Many OHV clubs and associations are 501 (C) (3) not-for-profit organizations as recognized by the Internal Revenue Service (IRS). This designation comes with all sorts of advantages including eligibility for many grant programs, but these advantages come with some limitations particularly when it comes to lobbying. Lobbying is an important component to effective advocacy in support of creating a positive future for OHV recreation, so it is important to know exactly what the IRS allows when it comes to lobbying on behalf of our sport and your club.
Most of the information you need can be found on the IRS website here.
First, it is important to know how the IRS defines lobbying which generally means influencing legislation. From the website above: “An organization will be regarded as attempting to influence legislation if it contacts, or urges the public to contact, members or employees of a legislative body for the purpose of proposing, supporting, or opposing legislation, or if the organization advocates the adoption or rejection of legislation.” A crucial note is this applies to all legislative bodies, not just the U.S. Congress – “Legislation includes action by Congress, any state legislature, any local council, or similar governing body, with respect to acts, bills, resolutions, or similar items (such as legislative confirmation of appointive office), or by the public in referendum, ballot initiative, constitutional amendment, or similar procedure.”
Also important to note is important that a 501 (C) (3) designation does not fully preclude an organization from any and all lobbying. The IRS dictates that “…no organization may qualify for section 501(c)(3) status if a substantial part of its activities is attempting to influence legislation (emphasis added).” This, of course, raises the question – “What does substantial part mean?” Again, from the IRS website: “Whether an organization’s attempts to influence legislation, i.e., lobbying, constitute a substantial part of its overall activities is determined on the basis of all the pertinent facts and circumstances in each case. The IRS considers a variety of factors, including the time devoted (by both compensated and volunteer workers) and the expenditures devoted by the organization to the activity, when determining whether the lobbying activity is substantial.”
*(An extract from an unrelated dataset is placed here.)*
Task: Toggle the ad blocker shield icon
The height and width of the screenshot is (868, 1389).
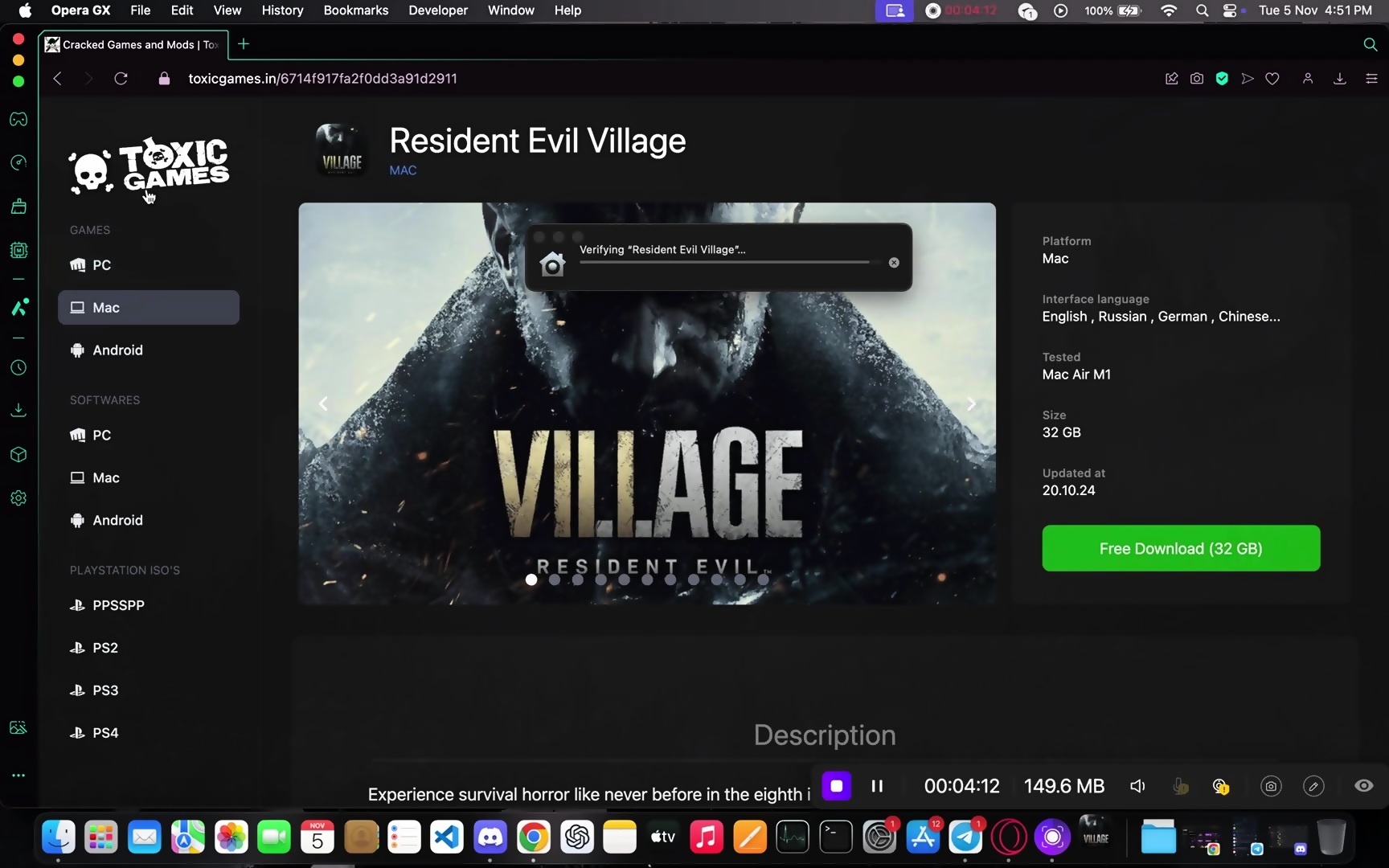Action: 1222,79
The IRS also provides an opportunity for organizations to elect an “…expenditure test under section 501(h) as an alternative method for measuring lobbying activity. Under the expenditure test, the extent of an organization’s lobbying activity will not jeopardize its tax-exempt status, provided its expenditures, related to such activity, do not normally exceed an amount specified…” The expenditure test requires additional paperwork as, “Organizations electing to use the expenditure test must file Form 5768, Election/Revocation of Election by an Eligible IRC Section 501(c)(3) Organization to Make Expenditures to Influence Legislation, at any time during the tax year for which it is to be effective.” Click here for more information about the expenditure test.
Finally, it is critical to know what is NOT considered lobbying as well. “Organizations may, however, involve themselves in issues of public policy without the activity being considered as lobbying. For example, organizations may conduct educational meetings, prepare and distribute educational materials, or otherwise consider public policy issues in an educational manner without jeopardizing their tax-exempt status.”
As ever – be careful of the advice you follow. If anything on the IRS website is unclear to you, or if you are otherwise not sure of how to proceed consult an accounting professional or contact your local IRS office.